Re: Linux Q's
Actually, if you use certain distro's the install disc comes with a partition manager that can resize your windows partition to make a new one for Linux. This is a pretty sweet deal. It is pretty safe in terms of data loss. Unless you overstep your data, you'll be safe. My advice is to defragment your windows partition before even attempting to install inux along side it.
Next you'll want to download a distro and burn the .iso file to a blank cd. You will need ot actually burn an image and not just copy the file onto the cd. If you do a search online there are some free programs to do that, but most likely your cd burner will come with one that is capable of doing it.
For a beginner there are a few distro's that are really neat to try. I prefer Debian based distro's, mostly because they have the largest amount of free and stable software in the open source community. There are several good ones to try, even if you do not want to partition your drive.
The first would be SimplyMepis. It runs from the cd and allows you install from the os while it is running. You do not need to and you can simply use it from the cd. The only downside is that you cannot save anything to your hard drive and any settings you change will be lost on reboot.
Another good one for speed and user-friendliness is Yoper. Yoper is very fast, and while rpm based, it has its own repository of custom rpms. (Rpm refers to the package system developed by Redhat. There are many that use this system such as Fedora, Redhat and Mandriva- formerly Mandrake)
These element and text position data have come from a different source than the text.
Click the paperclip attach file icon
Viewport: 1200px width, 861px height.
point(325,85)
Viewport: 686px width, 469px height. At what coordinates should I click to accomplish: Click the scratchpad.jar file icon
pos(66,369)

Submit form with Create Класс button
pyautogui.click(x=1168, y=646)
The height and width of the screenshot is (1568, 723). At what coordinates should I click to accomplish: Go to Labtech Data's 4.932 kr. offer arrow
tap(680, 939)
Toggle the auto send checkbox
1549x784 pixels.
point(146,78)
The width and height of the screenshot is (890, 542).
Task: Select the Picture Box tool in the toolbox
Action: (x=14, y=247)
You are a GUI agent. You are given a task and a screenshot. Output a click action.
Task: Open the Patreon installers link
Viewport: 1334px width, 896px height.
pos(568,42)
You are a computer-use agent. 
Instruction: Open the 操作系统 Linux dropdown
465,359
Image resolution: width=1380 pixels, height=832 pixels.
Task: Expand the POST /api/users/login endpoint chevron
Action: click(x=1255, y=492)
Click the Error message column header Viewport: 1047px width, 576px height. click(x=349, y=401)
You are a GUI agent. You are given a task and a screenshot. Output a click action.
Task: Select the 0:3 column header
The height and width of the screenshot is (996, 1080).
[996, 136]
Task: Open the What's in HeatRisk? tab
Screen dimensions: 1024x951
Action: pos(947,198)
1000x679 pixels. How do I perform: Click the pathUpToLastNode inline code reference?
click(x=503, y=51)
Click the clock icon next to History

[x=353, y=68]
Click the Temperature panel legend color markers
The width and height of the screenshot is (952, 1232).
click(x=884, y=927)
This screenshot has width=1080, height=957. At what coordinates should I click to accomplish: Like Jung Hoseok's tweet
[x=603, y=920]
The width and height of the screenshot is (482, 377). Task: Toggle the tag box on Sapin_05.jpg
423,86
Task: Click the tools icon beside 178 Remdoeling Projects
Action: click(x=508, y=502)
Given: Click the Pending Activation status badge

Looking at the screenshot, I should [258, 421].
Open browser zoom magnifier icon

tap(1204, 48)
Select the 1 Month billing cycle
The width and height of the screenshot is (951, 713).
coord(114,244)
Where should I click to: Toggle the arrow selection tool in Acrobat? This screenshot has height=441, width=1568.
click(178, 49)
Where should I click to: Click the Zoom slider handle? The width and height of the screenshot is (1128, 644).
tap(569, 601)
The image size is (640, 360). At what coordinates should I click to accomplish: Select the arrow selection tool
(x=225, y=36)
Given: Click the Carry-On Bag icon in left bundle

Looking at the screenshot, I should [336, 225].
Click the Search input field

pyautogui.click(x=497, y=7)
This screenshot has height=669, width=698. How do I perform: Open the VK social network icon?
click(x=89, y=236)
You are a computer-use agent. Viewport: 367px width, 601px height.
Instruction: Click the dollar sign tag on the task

This distro is not available on al ive CD but does allow you to resize your windows partition and not lose any data to make a spot for Yoper. It installs in about 5 minutes too.... making it the fastest install for any distro.
A nice debian based distro is Ubuntu. Ubuntu is most similar to Mac OSX. It is very easy to use and has a great forum of dedicated people to help. The installer is text based and may scare a new user a little, so you may want to read a little on their page on how to install before giving it a try.
And lastly, there is Xandros. Xandros is a commercial distro, but has an Open Circulation Edition that is free to download through bittorrent. Or, you can purchase a regular download for $10. This distro is bases on debian, but also has its own repository of software. Software can be installed through Xandros Networks with the click of a mouse. The distro is very easy to use and keep up to date.
There you go. If you have any more questions, feel free to ask.